L'une des sept divisions du projet qui vous est soumis est intitulée : impositions extraordinaires.

Ce titre a provoqué notre examen plus particulier, comme sans doute il attire aussi votre attention.

Quarante-sept communes sont autorisées dans ce titre de la loi à pourvoir, par des centimes ajoutés aux impositions directes, à des acquisitions ou réparations locales plus ou moins nécessaires et urgentes. La somme totale de ces impositions s'élève à environ 124,000 francs, répartis sur deux à trois ans de perception; sur cette somme, 14,000 francs sont destinés par six de ces communes à des objets civils, savoir: une fontaine, un pont, une digue, un moulin, un procès et un cimetière; 10,000 francs sont appliqués, dans les quarante et une communes restantes à la réparation des outrages faits au culte religieux pendant les orages de la Révolution.

Ces dispositions sont d'un heureux augure; elles annoncent un retour rapide aux principes de morale publique, sur lesquels se fondent le repos des Etats et le bonheur des peuples. Je dis le repos des Etats, parce que la sage loi qui a établi la liberté des cultes, et la volonté constante et fréquemment énoncée de SA MAJESTÉ de la maintenir, vous promettent la tranquillité au dedans comme ses victoires ont assuré la paix au dehors.

La section de l'intérieur du Tribunat me charge de vous communiquer son you d'adoption de cette loi, et de vous inviter à le ratifier.

Le Corps législatif délibère sur le projet, et le convertit en loi à l'unanimité de 223 votants.

La discussion s'ouvre sur le projet de loi relatif à la prorogation des lois concernant les crimes de faux.

M. Gillet (de Seine-et-Oise).

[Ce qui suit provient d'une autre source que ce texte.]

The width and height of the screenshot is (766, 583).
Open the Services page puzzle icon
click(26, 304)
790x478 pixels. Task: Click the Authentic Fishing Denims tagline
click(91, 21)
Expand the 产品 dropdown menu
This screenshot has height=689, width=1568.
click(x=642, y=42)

Messieurs, trois Codes ont déjà honoré vos travaux, et préparé des modèles à la législation de l'Europe.

Un quatrième est médité dans le silence, et le même génie qui fit sortir un droit civil uniforme du chaos de nos anciennes coutumes, qui donna des règles plus précises à l'ordre judiciaire et des garanties nouvelles au commerce, saura bien, quand les temps seront arrivés, pourvoir d'une organisation durable l'action nécessaire de la justice pour la poursuite des délits et des crimes.

Mais jusqu'au moment où cet important ouvrage aura complété la restauration de nos lois, il ne faut pas que la société reste sans défense, et que le crime, toujours actif, laisse loin derrière lui la peine qui doit l'atteindre.

Cette juste considération, depuis huit ans, Messieurs, vous a déjà dicté plusieurs lois temporaires; par elles la juridiction criminelle a pris une marche plus sûre, et le scandale de l'impunité a cessé d'encourager les actions punissables.